Lua for learning and laufs
by Tim Anema
I have always been interested in language development. I have written many of lisps, and always found it fun however I have never really wanted to write lisp so I generally didn’t go far with these implementations. So at some point I felt frustrated that I could not create a fully featured language. There are so many things that are part of language development that I could not even learn because my language never got far enough to need them. Things like garbage collection, closures, fully fledged vm, and type systems. So I wanted to go over how and why I started writing a lua implementation for learning.

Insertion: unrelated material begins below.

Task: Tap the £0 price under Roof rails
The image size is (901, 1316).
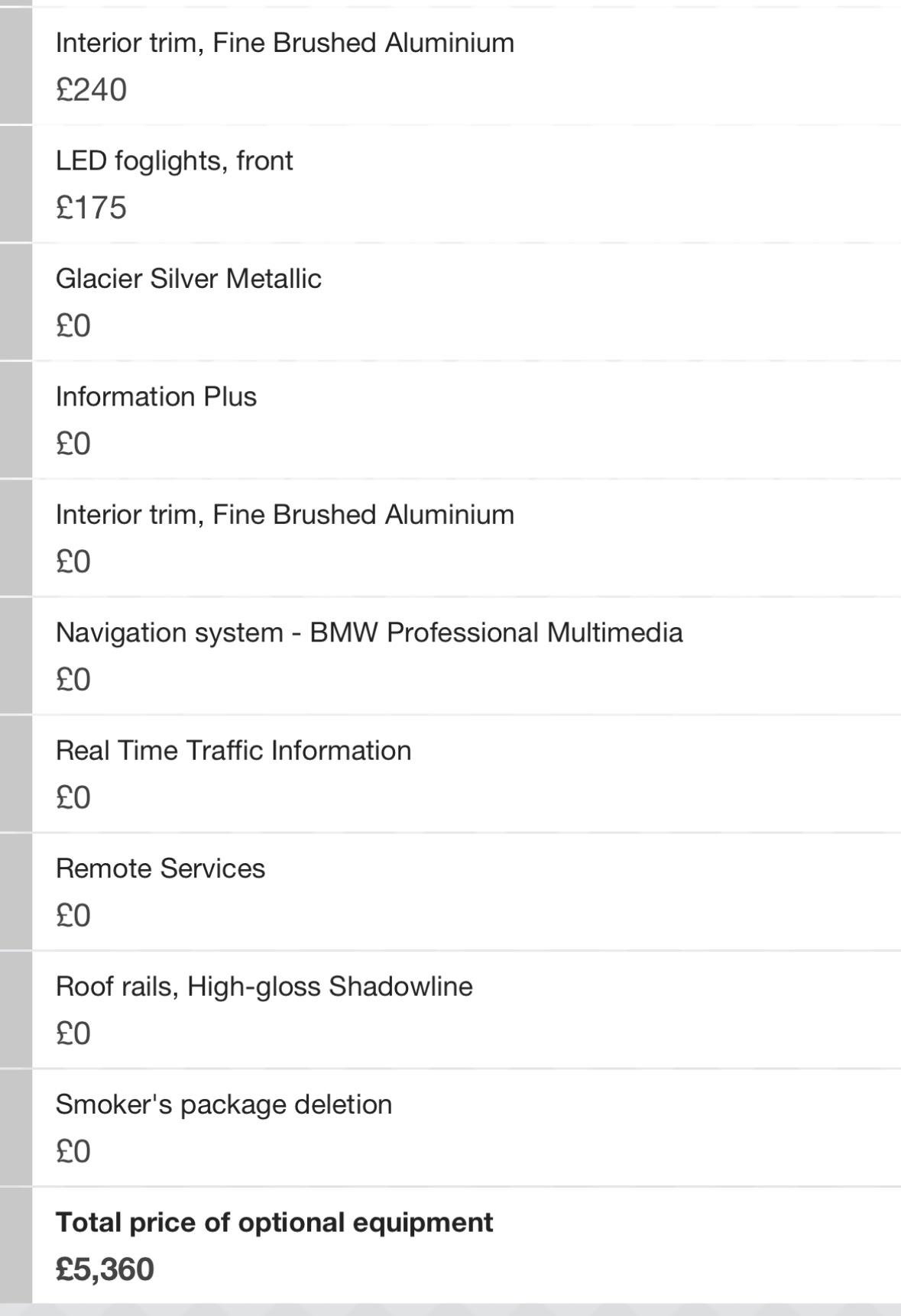Action: pyautogui.click(x=73, y=1034)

I am not a language design/development expert. This is very much a hobby for me and I am trying to help others start the hobby. Sometime when approaching topics like this in software development, a lot of material starts teaching small aspects before ever getting to anything functional and I want to share how I jump into a language feet first.

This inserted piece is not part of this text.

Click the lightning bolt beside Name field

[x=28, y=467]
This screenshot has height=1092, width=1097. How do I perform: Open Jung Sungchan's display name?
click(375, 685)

To start, I chose lua because not only have I written a lot of lua but it also has a very small language definition. I also wanted to learn established ideas and patterns rather than invent them. Lastly I wanted to mention that I decided to write this in Go simply because it is my strongest language. I am aware of the silliness of developing a programming language in a language with full GC but I have no intention of making a language that everyone uses so if it is slower but I can iterate faster and learn faster, then that is an alright trade off.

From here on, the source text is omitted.